Looking Forward to This Blog

"Fifteen years ago, hikers found my college boyfriend’s body on the edge of the Atlantic Ocean. He was thought to have been lying there for three days, after driving by himself from Washington, D.C. to Lubec, Maine, which was the eastern most point of land on the North American continent. He walked along trails, surrounded by thick evergreen forests that followed rock cliffs rising eighty feet above the ocean. On the second of July, 1993 he shot himself in the head. It was the end of Ben’s journey and the crossroads in mine."


The excerpt above is the beginning of my new book, Surviving Ben's Suicide: A Woman's Journey of Self-Discovery. When my college love from Sarah Lawrence, Ben, took his own life, I was left in the wake of his suicide. I found that there was tremendous silence surrounding suicide, and that others could not or would not talk about my loss with me. I wanted desperately to read someone else's true story of how he or she had lost a girlfriend, boyfriend or spouse to suicide and had gone on to rebuild his or her life. To my astonishment, there were no memoirs about surviving a partner's suicide. They simply did not exist! In fact, there was very little literature about surviving a loved one's suicide. Years later, Carla Fine's groundbreaking book, No Time to Say Goodbye: Surviving the Suicide of a Loved One was published, and it opened the doors of communication on the subject of being a survivor of suicide.

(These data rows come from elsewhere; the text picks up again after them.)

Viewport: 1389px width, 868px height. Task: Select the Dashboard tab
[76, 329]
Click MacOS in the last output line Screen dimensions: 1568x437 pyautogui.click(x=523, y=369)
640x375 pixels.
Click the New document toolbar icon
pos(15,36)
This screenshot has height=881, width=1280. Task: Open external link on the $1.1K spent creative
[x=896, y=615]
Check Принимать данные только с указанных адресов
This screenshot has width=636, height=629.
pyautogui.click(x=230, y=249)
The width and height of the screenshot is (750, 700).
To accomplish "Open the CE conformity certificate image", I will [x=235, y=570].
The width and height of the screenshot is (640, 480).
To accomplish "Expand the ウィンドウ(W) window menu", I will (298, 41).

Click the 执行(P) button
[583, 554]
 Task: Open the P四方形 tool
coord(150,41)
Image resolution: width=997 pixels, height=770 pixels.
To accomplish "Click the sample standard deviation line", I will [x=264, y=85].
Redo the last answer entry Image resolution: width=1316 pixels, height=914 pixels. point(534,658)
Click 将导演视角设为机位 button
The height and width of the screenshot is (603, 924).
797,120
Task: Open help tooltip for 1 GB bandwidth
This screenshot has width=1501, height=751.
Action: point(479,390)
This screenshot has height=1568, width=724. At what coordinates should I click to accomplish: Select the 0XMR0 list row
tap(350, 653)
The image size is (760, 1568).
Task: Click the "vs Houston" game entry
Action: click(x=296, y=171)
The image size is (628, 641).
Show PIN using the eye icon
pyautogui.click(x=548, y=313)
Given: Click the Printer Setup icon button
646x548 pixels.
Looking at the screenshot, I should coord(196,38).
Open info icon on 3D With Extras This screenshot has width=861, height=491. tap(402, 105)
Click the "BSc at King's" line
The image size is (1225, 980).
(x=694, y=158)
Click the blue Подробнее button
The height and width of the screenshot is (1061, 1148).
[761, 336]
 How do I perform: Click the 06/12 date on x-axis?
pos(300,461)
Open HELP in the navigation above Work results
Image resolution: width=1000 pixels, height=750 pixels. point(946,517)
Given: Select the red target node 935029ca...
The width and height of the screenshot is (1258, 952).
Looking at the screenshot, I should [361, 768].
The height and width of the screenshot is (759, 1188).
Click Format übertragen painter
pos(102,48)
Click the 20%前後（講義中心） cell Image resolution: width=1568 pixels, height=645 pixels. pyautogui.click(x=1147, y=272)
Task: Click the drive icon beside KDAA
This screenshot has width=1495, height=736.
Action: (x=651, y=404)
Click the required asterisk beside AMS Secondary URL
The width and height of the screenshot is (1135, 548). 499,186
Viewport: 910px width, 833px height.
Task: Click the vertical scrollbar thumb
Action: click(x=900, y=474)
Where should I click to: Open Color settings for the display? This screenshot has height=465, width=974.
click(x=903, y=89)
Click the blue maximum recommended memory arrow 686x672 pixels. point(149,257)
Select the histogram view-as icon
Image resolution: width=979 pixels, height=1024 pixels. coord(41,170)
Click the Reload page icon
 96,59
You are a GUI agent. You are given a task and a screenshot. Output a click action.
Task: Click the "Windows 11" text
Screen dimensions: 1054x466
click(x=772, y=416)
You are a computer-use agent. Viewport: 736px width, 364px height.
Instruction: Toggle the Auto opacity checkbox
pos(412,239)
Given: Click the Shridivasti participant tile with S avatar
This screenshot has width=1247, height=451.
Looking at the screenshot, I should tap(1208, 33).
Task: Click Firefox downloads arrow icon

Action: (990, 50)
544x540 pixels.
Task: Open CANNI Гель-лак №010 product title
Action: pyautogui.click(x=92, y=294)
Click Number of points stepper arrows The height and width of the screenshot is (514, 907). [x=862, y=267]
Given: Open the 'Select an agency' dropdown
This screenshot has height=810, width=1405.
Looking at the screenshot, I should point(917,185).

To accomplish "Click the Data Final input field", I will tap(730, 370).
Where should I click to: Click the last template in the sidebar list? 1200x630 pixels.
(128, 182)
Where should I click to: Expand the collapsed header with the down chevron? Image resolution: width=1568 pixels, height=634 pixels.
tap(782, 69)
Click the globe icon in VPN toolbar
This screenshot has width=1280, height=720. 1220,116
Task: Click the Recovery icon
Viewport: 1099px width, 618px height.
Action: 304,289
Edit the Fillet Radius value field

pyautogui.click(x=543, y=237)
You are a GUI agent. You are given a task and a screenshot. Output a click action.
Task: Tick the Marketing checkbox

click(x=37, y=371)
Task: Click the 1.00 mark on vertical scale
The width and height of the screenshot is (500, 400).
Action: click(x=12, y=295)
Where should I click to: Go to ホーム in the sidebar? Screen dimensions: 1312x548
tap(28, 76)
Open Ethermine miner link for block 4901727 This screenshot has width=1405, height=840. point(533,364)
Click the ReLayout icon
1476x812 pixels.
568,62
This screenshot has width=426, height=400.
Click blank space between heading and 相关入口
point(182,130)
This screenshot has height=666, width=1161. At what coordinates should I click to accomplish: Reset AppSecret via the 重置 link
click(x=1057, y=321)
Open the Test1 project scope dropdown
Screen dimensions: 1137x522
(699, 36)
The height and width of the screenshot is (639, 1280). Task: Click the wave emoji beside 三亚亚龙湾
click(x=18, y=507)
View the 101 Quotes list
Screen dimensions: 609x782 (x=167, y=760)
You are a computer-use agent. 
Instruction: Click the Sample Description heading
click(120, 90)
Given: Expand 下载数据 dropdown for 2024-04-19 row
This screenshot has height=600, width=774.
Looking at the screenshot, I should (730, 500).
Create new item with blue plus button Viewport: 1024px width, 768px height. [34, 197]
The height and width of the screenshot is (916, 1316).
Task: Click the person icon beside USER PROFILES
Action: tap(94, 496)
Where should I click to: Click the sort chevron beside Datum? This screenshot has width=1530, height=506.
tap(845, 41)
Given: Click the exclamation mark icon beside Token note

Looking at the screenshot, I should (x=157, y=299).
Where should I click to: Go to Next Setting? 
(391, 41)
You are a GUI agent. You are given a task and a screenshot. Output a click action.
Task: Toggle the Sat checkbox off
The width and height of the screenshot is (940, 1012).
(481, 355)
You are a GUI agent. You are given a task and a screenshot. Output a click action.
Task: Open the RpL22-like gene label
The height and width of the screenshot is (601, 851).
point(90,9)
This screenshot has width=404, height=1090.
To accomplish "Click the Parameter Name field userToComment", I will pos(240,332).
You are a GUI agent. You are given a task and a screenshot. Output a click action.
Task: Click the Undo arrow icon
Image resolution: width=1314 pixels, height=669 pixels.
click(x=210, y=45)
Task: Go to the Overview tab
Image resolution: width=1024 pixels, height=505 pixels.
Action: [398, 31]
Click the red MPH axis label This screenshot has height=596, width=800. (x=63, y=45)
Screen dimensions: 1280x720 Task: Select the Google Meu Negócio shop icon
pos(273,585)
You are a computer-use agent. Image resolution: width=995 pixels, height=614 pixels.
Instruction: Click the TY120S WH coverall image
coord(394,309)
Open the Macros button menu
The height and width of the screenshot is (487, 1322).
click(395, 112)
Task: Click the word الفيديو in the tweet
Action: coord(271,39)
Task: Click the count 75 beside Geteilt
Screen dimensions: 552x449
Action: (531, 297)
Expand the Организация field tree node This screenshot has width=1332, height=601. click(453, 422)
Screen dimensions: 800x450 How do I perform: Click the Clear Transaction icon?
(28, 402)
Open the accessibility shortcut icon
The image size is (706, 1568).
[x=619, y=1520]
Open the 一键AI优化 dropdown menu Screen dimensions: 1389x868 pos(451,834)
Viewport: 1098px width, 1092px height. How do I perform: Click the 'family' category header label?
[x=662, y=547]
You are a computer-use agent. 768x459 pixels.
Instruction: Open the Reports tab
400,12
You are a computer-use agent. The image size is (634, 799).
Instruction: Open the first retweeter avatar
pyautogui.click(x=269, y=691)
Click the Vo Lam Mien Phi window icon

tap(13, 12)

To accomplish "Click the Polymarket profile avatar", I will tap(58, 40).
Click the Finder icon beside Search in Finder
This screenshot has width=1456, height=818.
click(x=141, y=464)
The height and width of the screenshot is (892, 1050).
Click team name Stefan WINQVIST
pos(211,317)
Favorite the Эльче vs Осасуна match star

But until my book was published, there were no full-length literary memoirs on the subject of surviving a partner's suicide. That upset me, because I knew that there were millions of suicide survivors in this country alone and hundreds of thousands of those were people like me, who have lost lovers to suicide. In my view, the single most important thing for suicide survivors to do is to talk to others about their experiences and read about other people's journeys, rather than endure their personal misery by themselves.

The process of publishing my book and talking to readers about it has made me want to discuss some of the subjects surrounding my experience in my own blog. I am really looking forward to sitting down most days with a cup of coffee--and probably a chocolate or two, because I can't live without chocolates--and pondering a new question.

While doing radio interviews for Surviving Ben's Suicide, there have been important and thought-provoking topics that have come up again and again. I would love to explore some issues in future blog posts such as:

  • whether suicide is selfish or not
  • is there a finite time in which one should grieve?
  • why is guilt and shame such a tremendous part of surviving a loved one's suicide?
  • why is suicide the second leading cause of death for college students in the USA?
  • why does society not have an easier time helping survivors of suicide work through their grief?
  • why is there such silence and stigma surrounding suicide?
  • the importance of balancing control in our lives
  • and so much more...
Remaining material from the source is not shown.